EXERCISE INPUTS:
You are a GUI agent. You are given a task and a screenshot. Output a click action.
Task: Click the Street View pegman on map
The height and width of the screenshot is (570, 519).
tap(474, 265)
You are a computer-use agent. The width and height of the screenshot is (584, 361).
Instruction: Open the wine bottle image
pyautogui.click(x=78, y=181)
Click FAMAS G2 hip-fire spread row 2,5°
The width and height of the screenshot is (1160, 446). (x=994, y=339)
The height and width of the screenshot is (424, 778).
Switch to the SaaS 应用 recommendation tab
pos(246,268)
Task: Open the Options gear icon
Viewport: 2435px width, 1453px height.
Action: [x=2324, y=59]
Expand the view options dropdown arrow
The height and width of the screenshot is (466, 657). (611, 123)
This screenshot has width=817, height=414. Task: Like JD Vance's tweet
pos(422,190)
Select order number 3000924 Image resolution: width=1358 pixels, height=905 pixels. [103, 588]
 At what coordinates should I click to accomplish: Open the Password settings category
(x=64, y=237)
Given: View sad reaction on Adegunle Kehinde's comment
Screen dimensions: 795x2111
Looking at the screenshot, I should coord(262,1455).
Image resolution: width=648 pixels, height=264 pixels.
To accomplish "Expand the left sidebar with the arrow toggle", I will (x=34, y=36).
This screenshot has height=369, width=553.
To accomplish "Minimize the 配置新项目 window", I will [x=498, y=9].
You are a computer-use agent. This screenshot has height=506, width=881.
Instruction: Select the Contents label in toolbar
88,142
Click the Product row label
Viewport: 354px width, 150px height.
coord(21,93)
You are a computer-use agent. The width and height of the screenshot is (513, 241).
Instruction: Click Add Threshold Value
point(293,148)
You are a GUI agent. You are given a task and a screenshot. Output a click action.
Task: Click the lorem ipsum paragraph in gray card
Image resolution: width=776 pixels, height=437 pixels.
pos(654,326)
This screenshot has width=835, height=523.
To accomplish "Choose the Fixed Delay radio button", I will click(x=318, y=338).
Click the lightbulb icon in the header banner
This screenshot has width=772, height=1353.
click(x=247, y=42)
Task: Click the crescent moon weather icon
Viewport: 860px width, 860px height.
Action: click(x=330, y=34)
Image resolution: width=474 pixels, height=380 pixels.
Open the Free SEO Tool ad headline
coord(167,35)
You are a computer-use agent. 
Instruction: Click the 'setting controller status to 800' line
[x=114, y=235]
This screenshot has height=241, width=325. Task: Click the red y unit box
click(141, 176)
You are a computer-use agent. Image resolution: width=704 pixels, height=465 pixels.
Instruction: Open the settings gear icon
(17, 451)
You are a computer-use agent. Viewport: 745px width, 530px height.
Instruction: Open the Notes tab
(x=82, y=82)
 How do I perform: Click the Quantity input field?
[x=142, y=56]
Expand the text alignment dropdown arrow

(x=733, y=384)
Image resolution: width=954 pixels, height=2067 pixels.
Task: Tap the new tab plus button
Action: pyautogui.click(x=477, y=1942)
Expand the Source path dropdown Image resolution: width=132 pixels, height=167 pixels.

TO DO:
Each line of the data should be given back exactly.

TASK OUTPUT:
You are a GUI agent. You are given a task and a screenshot. Output a click action.
Task: Click the Street View pegman on map
The height and width of the screenshot is (570, 519).
tap(474, 265)
You are a computer-use agent. The width and height of the screenshot is (584, 361).
Instruction: Open the wine bottle image
pyautogui.click(x=78, y=181)
Click FAMAS G2 hip-fire spread row 2,5°
The width and height of the screenshot is (1160, 446). (x=994, y=339)
The height and width of the screenshot is (424, 778).
Switch to the SaaS 应用 recommendation tab
pos(246,268)
Task: Open the Options gear icon
Viewport: 2435px width, 1453px height.
Action: [x=2324, y=59]
Expand the view options dropdown arrow
The height and width of the screenshot is (466, 657). (611, 123)
This screenshot has width=817, height=414. Task: Like JD Vance's tweet
pos(422,190)
Select order number 3000924 Image resolution: width=1358 pixels, height=905 pixels. [103, 588]
 At what coordinates should I click to accomplish: Open the Password settings category
(x=64, y=237)
Given: View sad reaction on Adegunle Kehinde's comment
Screen dimensions: 795x2111
Looking at the screenshot, I should coord(262,1455).
Image resolution: width=648 pixels, height=264 pixels.
To accomplish "Expand the left sidebar with the arrow toggle", I will (x=34, y=36).
This screenshot has height=369, width=553.
To accomplish "Minimize the 配置新项目 window", I will [x=498, y=9].
You are a computer-use agent. This screenshot has height=506, width=881.
Instruction: Select the Contents label in toolbar
88,142
Click the Product row label
Viewport: 354px width, 150px height.
coord(21,93)
You are a computer-use agent. The width and height of the screenshot is (513, 241).
Instruction: Click Add Threshold Value
point(293,148)
You are a GUI agent. You are given a task and a screenshot. Output a click action.
Task: Click the lorem ipsum paragraph in gray card
Image resolution: width=776 pixels, height=437 pixels.
pos(654,326)
This screenshot has width=835, height=523.
To accomplish "Choose the Fixed Delay radio button", I will click(x=318, y=338).
Click the lightbulb icon in the header banner
This screenshot has width=772, height=1353.
click(x=247, y=42)
Task: Click the crescent moon weather icon
Viewport: 860px width, 860px height.
Action: click(x=330, y=34)
Image resolution: width=474 pixels, height=380 pixels.
Open the Free SEO Tool ad headline
coord(167,35)
You are a computer-use agent. 
Instruction: Click the 'setting controller status to 800' line
[x=114, y=235]
This screenshot has height=241, width=325. Task: Click the red y unit box
click(141, 176)
You are a computer-use agent. Image resolution: width=704 pixels, height=465 pixels.
Instruction: Open the settings gear icon
(17, 451)
You are a computer-use agent. Viewport: 745px width, 530px height.
Instruction: Open the Notes tab
(x=82, y=82)
 How do I perform: Click the Quantity input field?
[x=142, y=56]
Expand the text alignment dropdown arrow

(x=733, y=384)
Image resolution: width=954 pixels, height=2067 pixels.
Task: Tap the new tab plus button
Action: pyautogui.click(x=477, y=1942)
Expand the Source path dropdown Image resolution: width=132 pixels, height=167 pixels.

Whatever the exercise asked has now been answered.